From: Al Viro <viro@ZenIV.linux.org.uk>
To: Christoph Hellwig <hch@infradead.org>
Cc: Dave Chinner <david@fromorbit.com>,
linux-fsdevel@vger.kernel.org, linux-kernel@vger.kernel.org
Subject: Re: [PATCH 16/21] fs: Protect inode->i_state with the inode->i_lock
Date: Sun, 24 Oct 2010 20:17:35 +0100 [thread overview]
Message-ID: <20101024191735.GU19804@ZenIV.linux.org.uk> (raw)
In-Reply-To: <20101024162131.GA23677@infradead.org>
On Sun, Oct 24, 2010 at 12:21:31PM -0400, Christoph Hellwig wrote:
> On Sun, Oct 24, 2010 at 10:13:10AM -0400, Christoph Hellwig wrote:
> > On Sat, Oct 23, 2010 at 10:37:52PM +0100, Al Viro wrote:
> > > * invalidate_inodes() - collect I_FREEING/I_WILL_FREE on a separate
> > > list, then (after we'd evicted the stuff we'd decided to evict) wait until
> > > they get freed by whatever's freeing them already.
> >
> > Note that we would only have to do this for the umount case. For others
> > it's pretty pointless.
>
> Now that I've looked into it I think we basically fine right now.
>
> If we're in umount there should be no other I_FREEING inodes.
>
> - concurrent prune_icache is prevented by iprune_sem.
> - concurrent other invalidate_inodes should not happen because we're
> in unmount and the filesystem should not be reachable any more,
> and even if it did iprune_sem would protect us.
> - how could a concurrent iput_final happen? filesystem is not
> accessible anymore, and iput of fs internal inodes is single-threaded
> with the rest of the actual umount process.
>
> So just skipping over I_FREEING inodes here should be fine for
> non-umount callers, and for umount we could even do a WARN_ON.

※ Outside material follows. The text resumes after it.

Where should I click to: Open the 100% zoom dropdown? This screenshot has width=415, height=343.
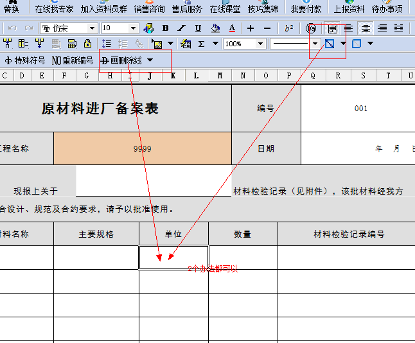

FWIW, I think we should kill most of invalidate_inodes() callers. Look:
* call in generic_shutdown_super() is legitimate. The first one,
that is. The second should be replaced with check for ->s_list being
non-empty. Note that after the first pass we should have kicked out
everything with zero i_count. Everything that gets dropped to zero
i_count after that (i.e. during ->put_super()) will be evicted immediately
and won't stay. I.e. the second call will evict *nothing*; it's just
an overblown way to check if there are any inodes left.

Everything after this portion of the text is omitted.